Task: Only the lines from the one containing "field containing Rocky" through the end of the data below are to be repeated, exactly as given, without pictures.

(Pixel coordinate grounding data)
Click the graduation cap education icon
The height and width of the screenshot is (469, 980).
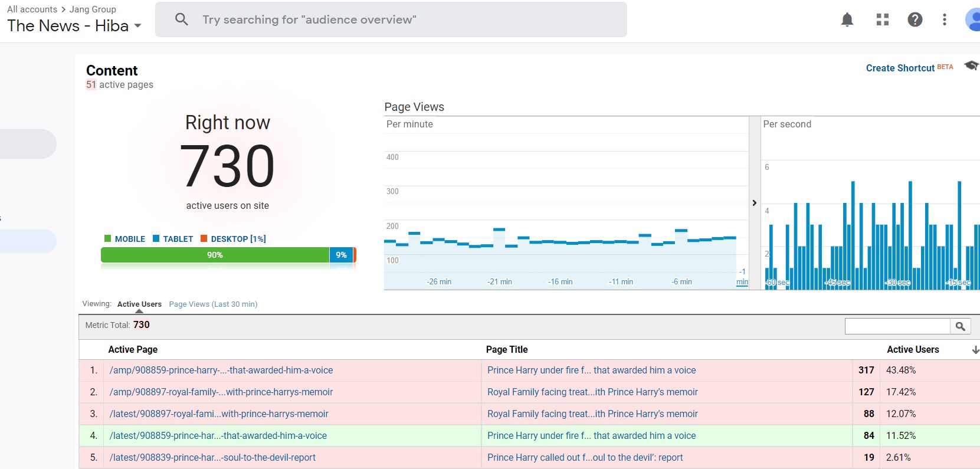971,65
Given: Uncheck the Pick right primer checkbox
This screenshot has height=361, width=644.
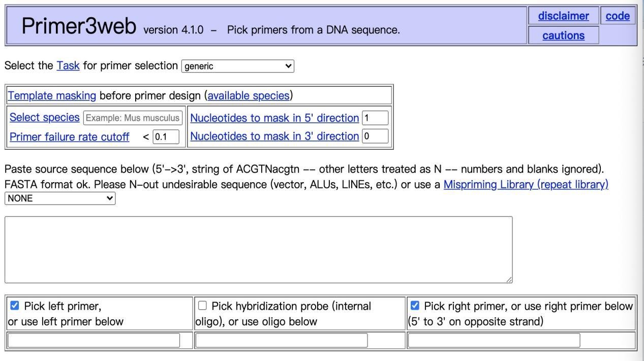Looking at the screenshot, I should point(415,306).
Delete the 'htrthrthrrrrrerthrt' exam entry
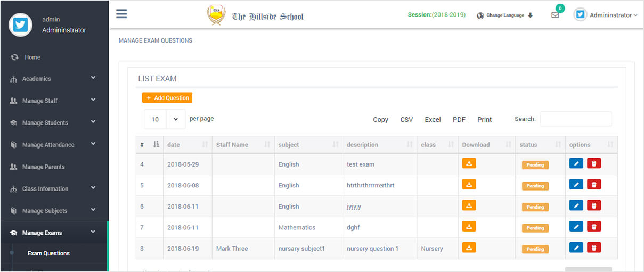Viewport: 644px width, 272px height. click(x=594, y=185)
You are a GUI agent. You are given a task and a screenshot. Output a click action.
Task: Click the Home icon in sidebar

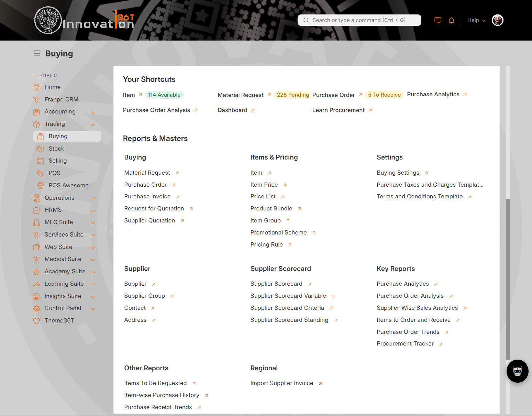click(36, 87)
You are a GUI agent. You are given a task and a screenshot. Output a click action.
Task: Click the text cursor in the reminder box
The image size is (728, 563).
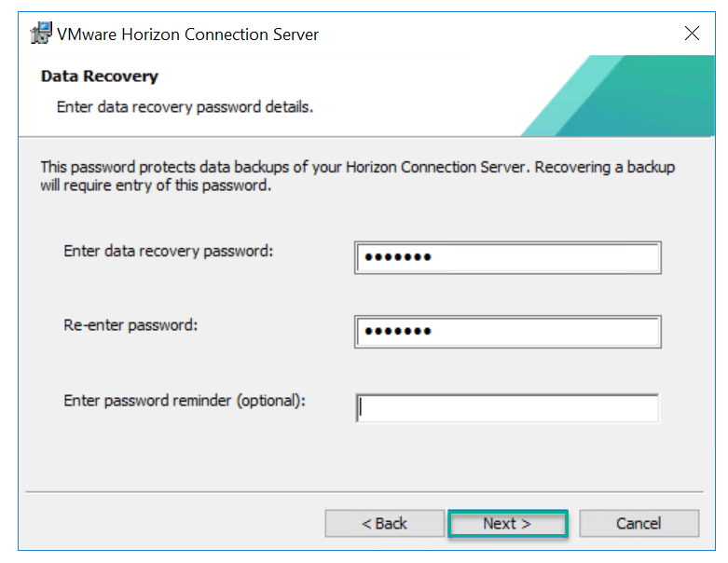[x=362, y=407]
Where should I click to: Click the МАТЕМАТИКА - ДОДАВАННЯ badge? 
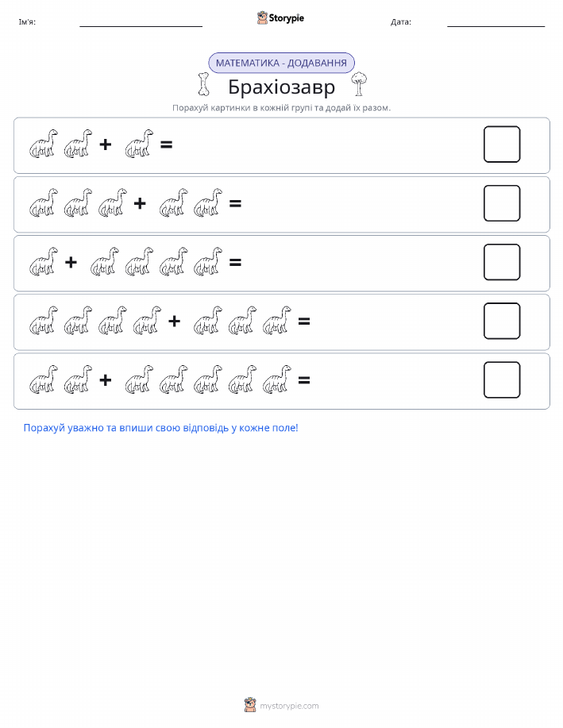(x=281, y=63)
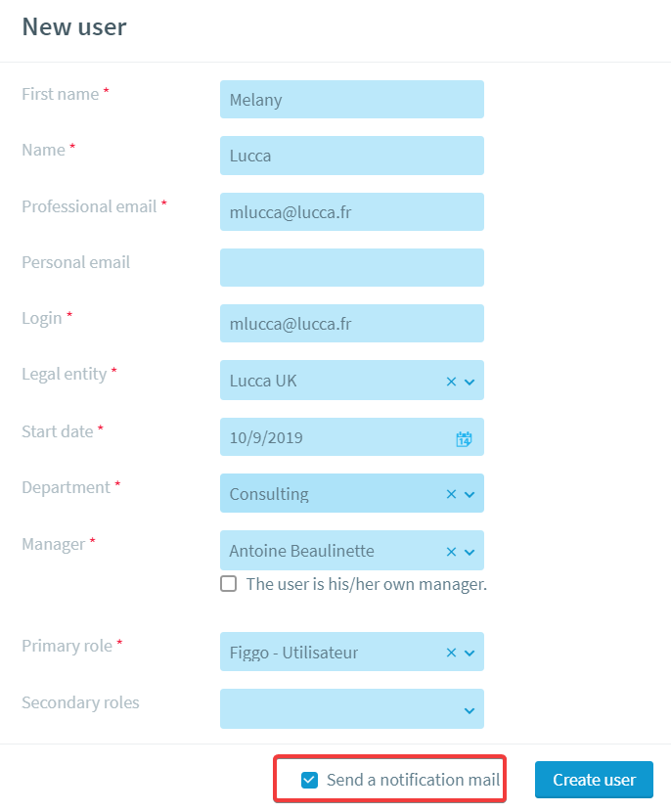Expand the Legal entity dropdown chevron
The image size is (671, 812).
pyautogui.click(x=470, y=383)
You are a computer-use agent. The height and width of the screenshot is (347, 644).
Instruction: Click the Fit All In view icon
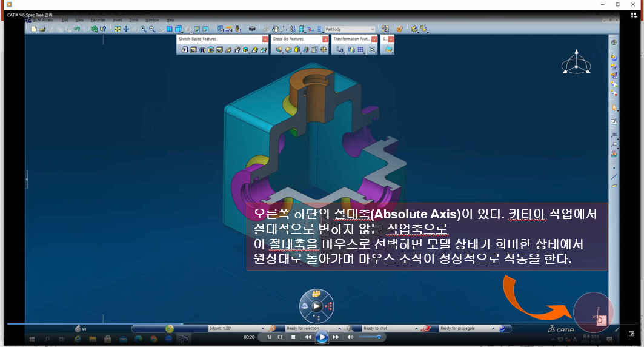pyautogui.click(x=118, y=29)
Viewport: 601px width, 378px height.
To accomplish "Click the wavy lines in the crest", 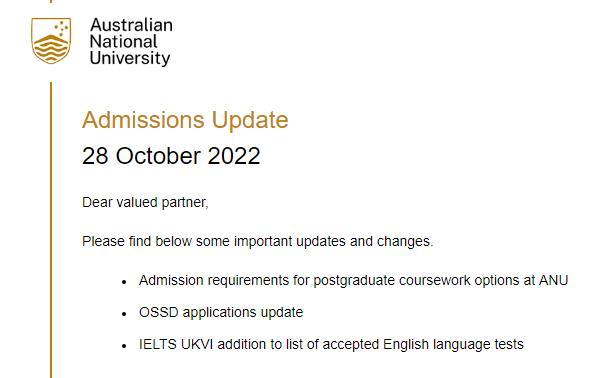I will coord(50,49).
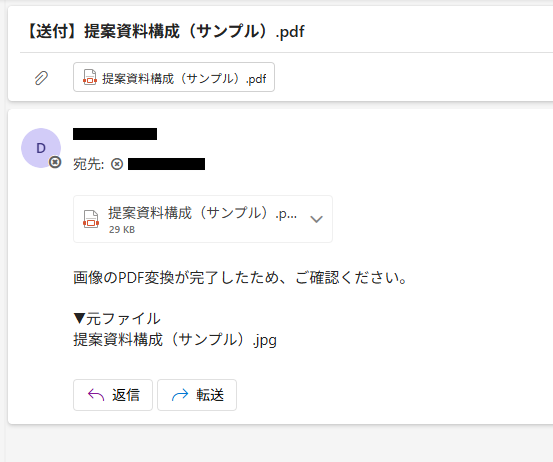Viewport: 553px width, 462px height.
Task: Click the 29 KB file size label
Action: [x=122, y=230]
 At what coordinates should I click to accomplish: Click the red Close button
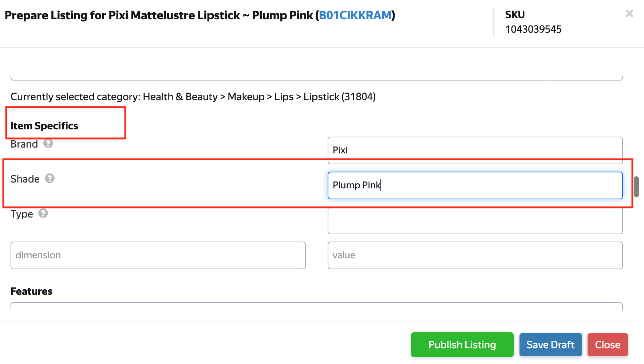click(x=608, y=345)
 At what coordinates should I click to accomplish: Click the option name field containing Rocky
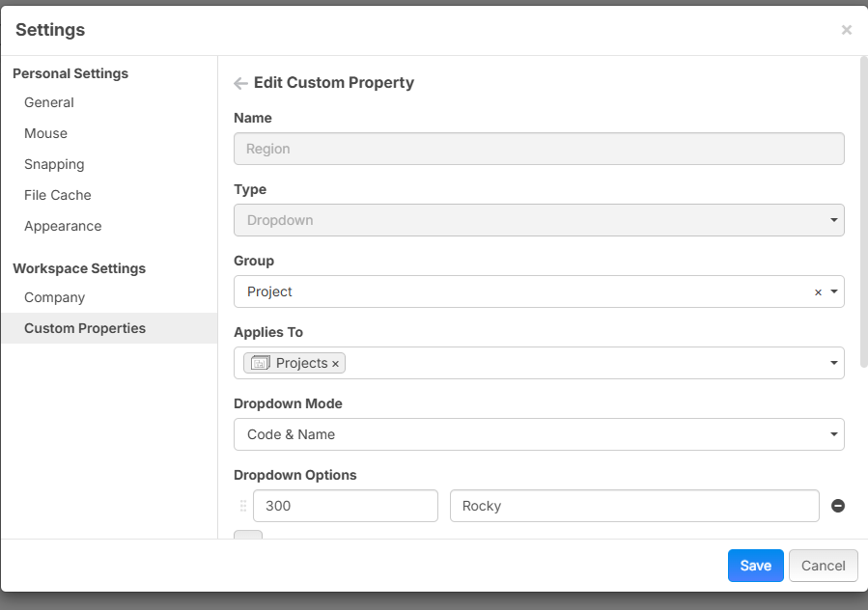(633, 506)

Solved exercise:
 At what coordinates should I click to accomplish: Click the option name field containing Rocky
(633, 506)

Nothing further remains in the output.